An examination of where the physical I/O takes place (which segments) helps us understand what has happened.

When we drive through the index range scan we do a very efficient job of delayed maintenance of the 4 indexes – but the pattern of the data for the range of client_ref values means we keep jumping all over the table, constantly flushing out of memory then re-reading the blocks that we need to update. Of the 1.275M single block reads 1.19M are blocks from the table – and there were only 204,000 blocks in the table; we’ve read each block five times (effectively once for each of the letters from ‘A’ to ‘E’) .

When we do a fast full scan on the index (which, unfortunately, was the optimizer’s choice when not hinted) we have the same problem plus we update the indexes one row at a time and jump around the other three indexes in a fairly random manner – which means we end up with fewer buffers to keep the table cached and do more re-reads on the table, together with re-reads on the index blocks.  The 2.86M reads for the fast full scan method are comprised of 1.75M reads from the table, 274K reads from the primary key and 430K each from the two date-based indexes compared to just 25,000 reads for the client_ref index that we are using to drive the index fast full scan.

When we do the tablescan we read every table block just once – no jumping around and re-reading there – and walk smoothly through two of the indexes (primary key and date_open) while jumping around a little more randomly on the date_closed index and focusing on a small section (5/26) of the client_ref index which conveniently stays very well cached as a consequence. The number of random reads on the indexes are 22K, 26K, 40K and 4.5K respectively.

What we are seeing is just another minor variation of the way we have to think about indexes and the old question: “why isn’t Oracle using my index?”. Whenever we look at an index we ask two questions: “how much data will we visit?”, “how scattered is that data?” The choice between using an index or using a tablescan to drive a delete is really just another variant on the choice the optimizer has to make when deciding how to select data from a table.


Ultimately we tend to have two choices – do we delete by index range scan or by tablescan.  (For more complex deletes the choice is likely to disappear, the simple index range scan with, with minor variations, seems to be the only special case). If we do have the choice we need to think about each index in turn and ask the questions:

  • If I tablescan, how do I jump around this index, how much benefit will I get from caching for this index.
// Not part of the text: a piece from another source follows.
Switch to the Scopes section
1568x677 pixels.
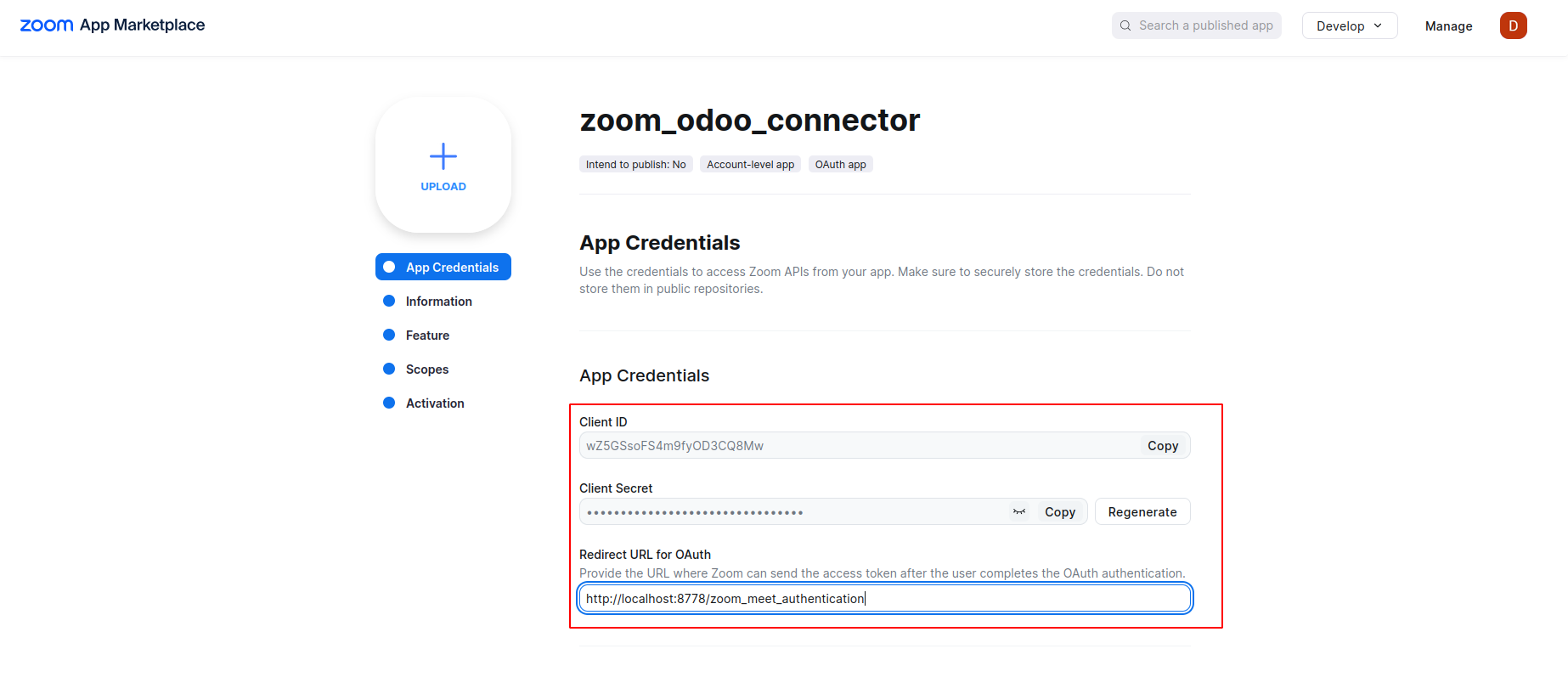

Is this index such a threat for random I/O that I need to consider dropping (or disabling) it while doing the delete. If I drop this index (and, perhaps a couple of other indexes) will that allow the rest of the indexes to stay cached while I do the delete.
  • If I (can) use this index to drive the delete how do I jump around the table, how much benefit will I get from the delayed index maintenance feature, how much do I suffer from random I/O in the table and failure to cache the table blocks. Is the threat from random table I/O something I can ignore because of the reduction in redo logging, redo log archiving etc. How much work will I do sorting the related index entries that I will eventually delete.

As we see so often, it’s not always easy to make the best choice – but it’s nice to know that there is a choice to be made. As a very tentative guideline – if you can drive your delete through an index that has well clustered data behind it then that’s likely to be a case where the index path will be a better choice than the tablescan path. As with all guidelines, though, there are other traps to consider – and I’ll be looking for those in a future article.

Apart from anything else, though, I think that there’s one particularly important yet easy detail you should aim to remember about this article: when you upgrade to 12c the optimizer has a third choice of access path for a simple delete – driving through an index fast full scan – and it’s just possible that this path will be worse than anything that’s happening at present but will be chosen by the optimizer because it’s the access path with the least cost for “select rowid from table…”.